John used a Railtours Ireland sign to reserve a table for Traci and me on the 11:25 AM train to Galway. He traveled with us but sat at a different table. I slept during most of the 2.5-hour train ride. Upon our arrival in Galway, John informed us that we would have 4 hours to explore Galway on our own before we would need to be back at the station to be picked up by a shuttle bus to continue the rest of our tour package. This was fine but we had a minor problem. Traci and I were traveling with two 50-pound suitcases in addition to our backpacks. John led us to the Left Luggage at the Galway train station. I had seen these Left Luggage signs at several locations since arriving in Ireland. I assumed they were some sort of lost and found but they are luggage storage facilities. The fee was €5 per bag (approximately $6.50/bag) regardless of size. We left our two large suitcases and kept our backpacks with us. We were warned that the Left Luggage closes at 6 PM. This was not a major issue for us since it was the same time we needed to be back at the station to continue our tour. In hindsight, I really should have inquired about leaving our luggage at the Academy Plaza Hotel since we would be returning there the following day. Oh well, lesson learned.
4 hours in Galway. What are we supposed to do with this luggage?
Galway City is also known as the "City of Tribes" because it used to be ruled by 14 tribes long ago. Today Galway is one of Ireland's largest cities. We exited the train station and found ourselves in Eyre Square, a touristy section of the city. Like what we experienced at Grafton street in Dublin, this area of Galway has a pedestrian-only street called Shoppe Street. There are many shops, pubs, restaurants, stores, and street entertainers. The side streets are not pedestrian-only but are just as busy.
Shopping has never been my thing. Traci does not do as much shopping as she used to do. Therefore, we wondered what we would do for the next four hours. Then I remembered the Christmas gift Traci gave me shortly after we received the wedding invitation that brought us to Ireland. It was a box of flashcards called Village Walks Ireland. I happened to have them in my backpack. I found the flashcard for the Galway City walk and we set off to explore.
Traci and I did not do so well with following the instructions on the card. The first stop we were supposed to make was Lynch's Castle. Even though the card had a map on the back, we still could not find this castle. The problem we had was that there are very few street names posted in Ireland.

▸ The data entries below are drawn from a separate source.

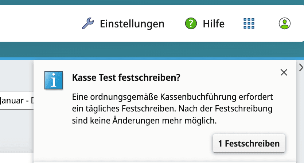Click the line "sind keine Änderungen mehr möglich"

tap(144, 121)
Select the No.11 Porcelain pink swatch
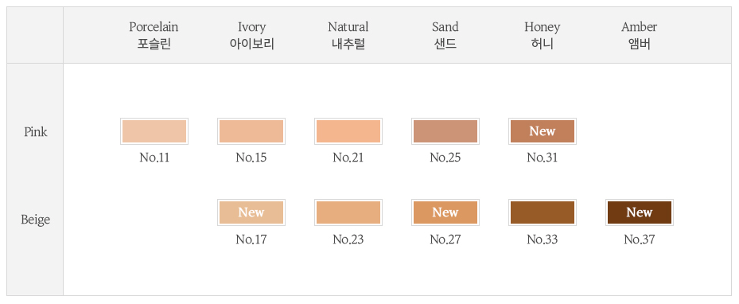Screen dimensions: 739x304 [x=154, y=131]
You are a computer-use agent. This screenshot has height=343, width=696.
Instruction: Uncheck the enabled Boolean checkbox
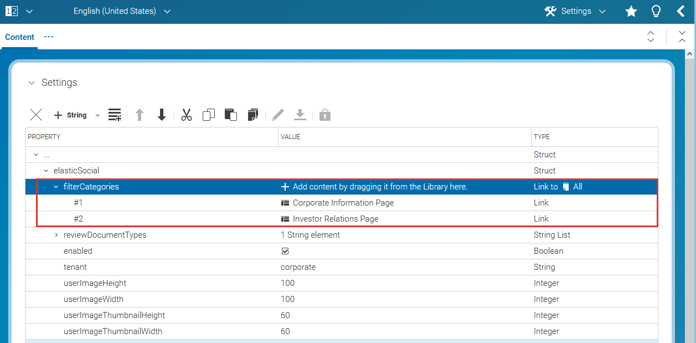(x=285, y=251)
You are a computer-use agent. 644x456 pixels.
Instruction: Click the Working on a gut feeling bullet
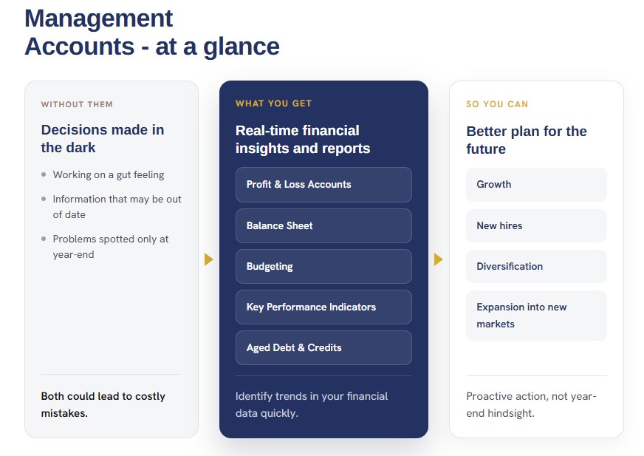click(x=109, y=174)
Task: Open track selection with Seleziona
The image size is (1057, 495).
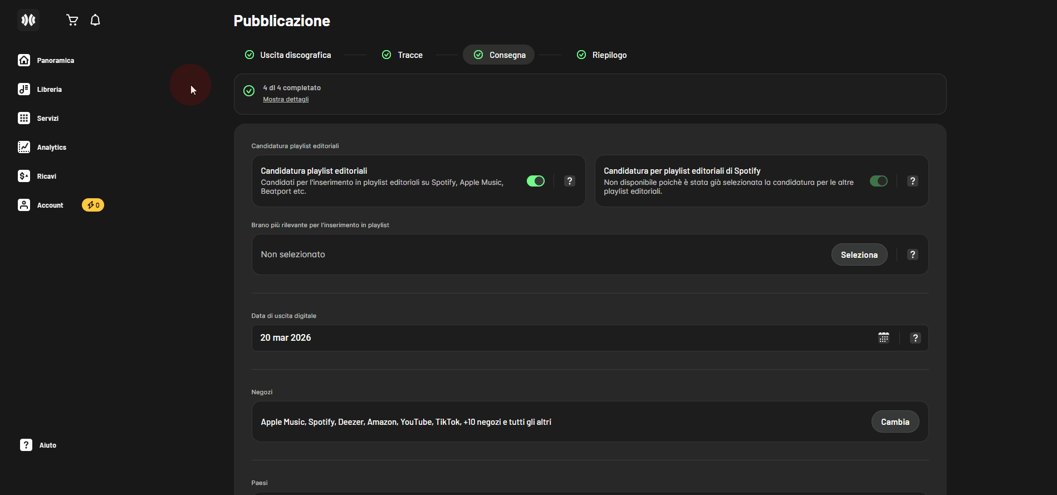Action: (x=859, y=255)
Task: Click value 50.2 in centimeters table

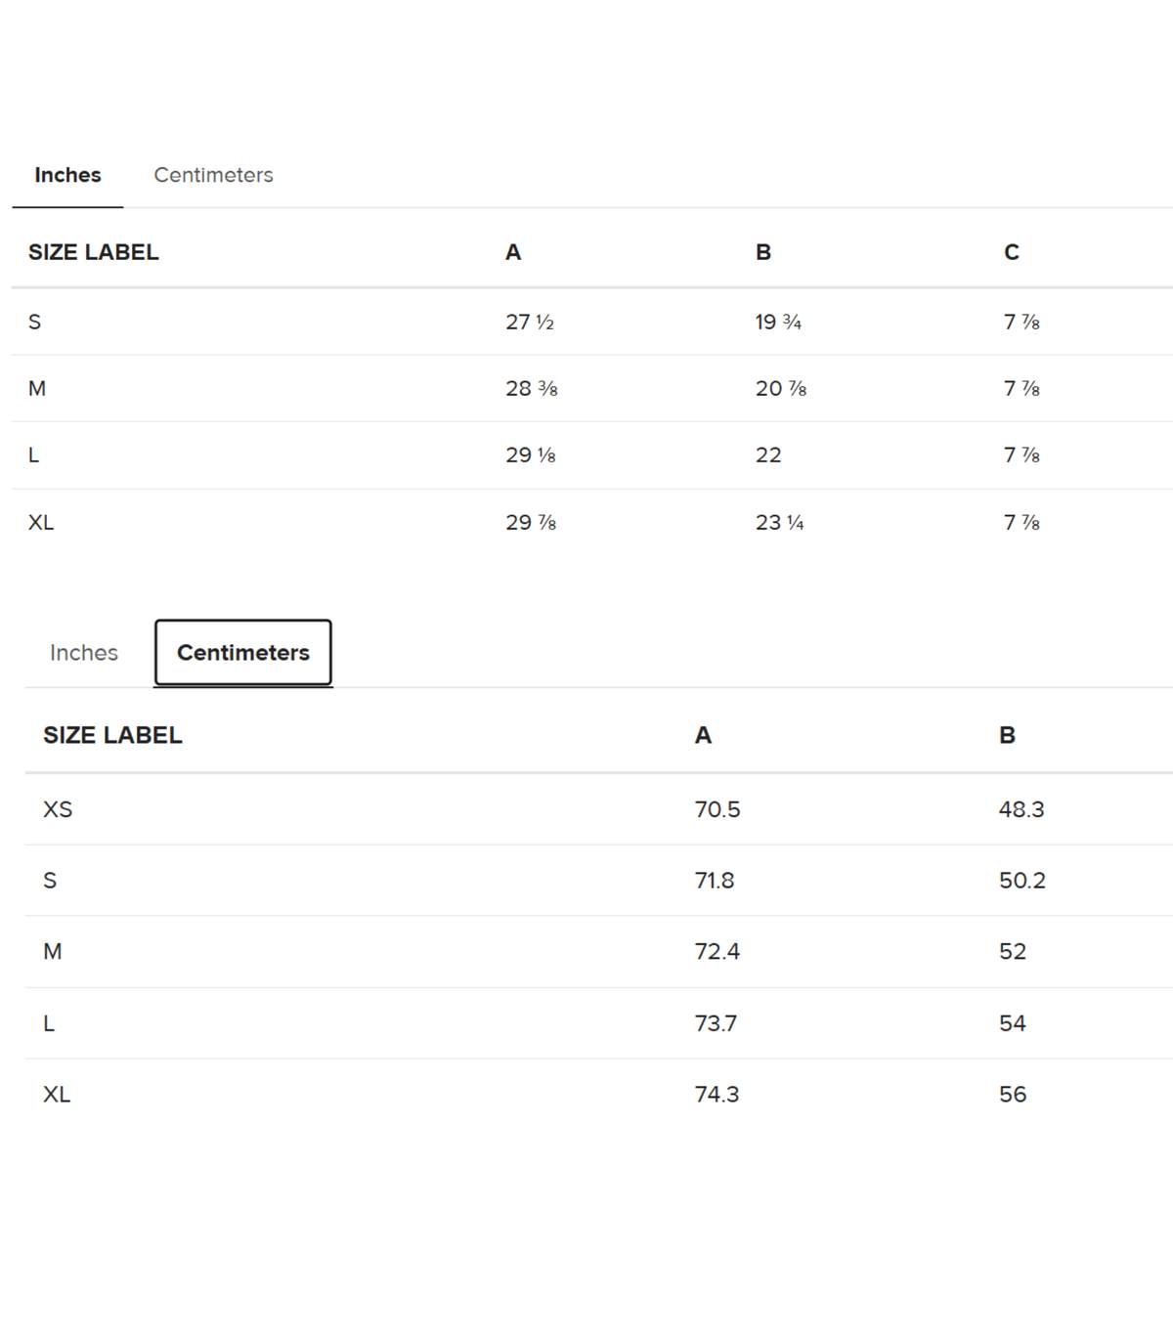Action: point(1022,881)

If you are lucky, you might see one posted on the side of a building but don't count on it. Traci and I joked that if we were on the TV show "The Amazing Race" we would have been eliminated in the first episode.
We did manage to find some of the other sites listed on the card such as the home of Nora Barnacle, the wife of the famous Irish writer James Joyce. Her house is now a museum that happened to be closed that day. We had a look around in the magnificent Galway Cathedral. I was impressed with its massive pipe organ.
We occasionally deviated from the walk listed on our flashcard to explore some of the side streets. There seemed to be a barbershop or beauty shop on every corner. We even found a black beauty shop that sold black hair products. Yes, there are black people who call Ireland home. We stopped in a wonderful little bakery called Sweetie Pies to have cupcakes and hot drinks (tea and hot chocolate with marshmallows) to warm us up.
About three hours into our Galway walk, we decided to try to find that elusive castle again. This time we found it! We had actually walked past it several times that day. It is now an AIB Bank which looks nothing like the castle image in our minds. Inside the bank are pictures and postings describing how the castle once looked.
And people say I'm a quiet guy. These two have got me beat.
We found the Nora Barnacle House Museum but it was closed that day.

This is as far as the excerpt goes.